Dinner was at 6 p.m. We got hungry at 5, but Dad wasn’t home from work yet. Waiting for him felt like an eternity. Sometimes we waited at the end of the driveway, and the moment we spotted his beat-up red Ford truck was glorious. Bodies tumbled through the kitchen. Snitching (a bite of something, anything) before dinner was grounds for serious scolding. The rule was: We pray. Then we serve each other. Then we eat. We clean our plates or stay at the table all night long. Mom says.
Mom. She is graceful. And a mess. Serious and a goofball. A teacher and a student. Patient and out of control. Creative and by the books. Everyone wants to be her friend, including me. Maybe not so much when I was ten. Breaking the rules was much easier then.

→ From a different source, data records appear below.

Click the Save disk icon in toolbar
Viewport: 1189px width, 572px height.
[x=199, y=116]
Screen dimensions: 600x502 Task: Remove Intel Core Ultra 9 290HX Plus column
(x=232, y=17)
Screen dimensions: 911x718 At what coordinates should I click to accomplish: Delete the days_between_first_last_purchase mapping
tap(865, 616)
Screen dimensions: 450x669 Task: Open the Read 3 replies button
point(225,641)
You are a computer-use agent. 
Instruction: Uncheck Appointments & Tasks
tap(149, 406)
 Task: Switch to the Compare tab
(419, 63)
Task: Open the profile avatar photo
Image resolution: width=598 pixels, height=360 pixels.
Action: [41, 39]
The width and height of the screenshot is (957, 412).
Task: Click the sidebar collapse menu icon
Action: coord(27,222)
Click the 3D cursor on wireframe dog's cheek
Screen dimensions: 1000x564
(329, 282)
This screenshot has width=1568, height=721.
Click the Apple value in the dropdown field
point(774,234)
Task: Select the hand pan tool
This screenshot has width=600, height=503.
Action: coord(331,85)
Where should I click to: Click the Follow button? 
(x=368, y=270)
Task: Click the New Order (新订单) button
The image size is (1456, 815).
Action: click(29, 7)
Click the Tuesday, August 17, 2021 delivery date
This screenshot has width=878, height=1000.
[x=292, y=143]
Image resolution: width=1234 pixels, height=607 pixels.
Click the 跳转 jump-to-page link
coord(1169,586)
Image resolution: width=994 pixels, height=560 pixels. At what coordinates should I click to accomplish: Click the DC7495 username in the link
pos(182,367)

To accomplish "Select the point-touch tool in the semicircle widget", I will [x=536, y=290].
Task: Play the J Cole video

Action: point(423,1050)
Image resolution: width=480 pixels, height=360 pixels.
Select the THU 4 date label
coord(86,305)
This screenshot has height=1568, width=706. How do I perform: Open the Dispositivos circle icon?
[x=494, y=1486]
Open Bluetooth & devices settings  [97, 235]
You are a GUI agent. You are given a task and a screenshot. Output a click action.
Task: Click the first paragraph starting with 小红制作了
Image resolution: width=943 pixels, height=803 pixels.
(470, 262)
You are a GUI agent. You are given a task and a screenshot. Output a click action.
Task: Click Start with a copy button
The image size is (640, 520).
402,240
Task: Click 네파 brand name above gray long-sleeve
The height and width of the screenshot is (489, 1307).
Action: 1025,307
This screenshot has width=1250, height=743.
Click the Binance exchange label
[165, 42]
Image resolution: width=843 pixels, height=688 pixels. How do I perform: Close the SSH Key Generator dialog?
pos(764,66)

Mom is a baker. Her chocolate chip cookies were and still are my kryptonite. Making them was the highlight of our week. She’d release the “beaters,” as we called them, from the electric mixer and hand me one—but only if I helped in the baking. I eagerly waited and watched to see when the flour, vanilla, and eggs were scattered on the counter so I could beat my siblings to the kitchen stool and be sure to get a beater full of cookie dough. One stool, nine kids. Sometimes one of them was quicker than I, but Mom never failed to sneak a little spoon of cookie dough my way if that happened.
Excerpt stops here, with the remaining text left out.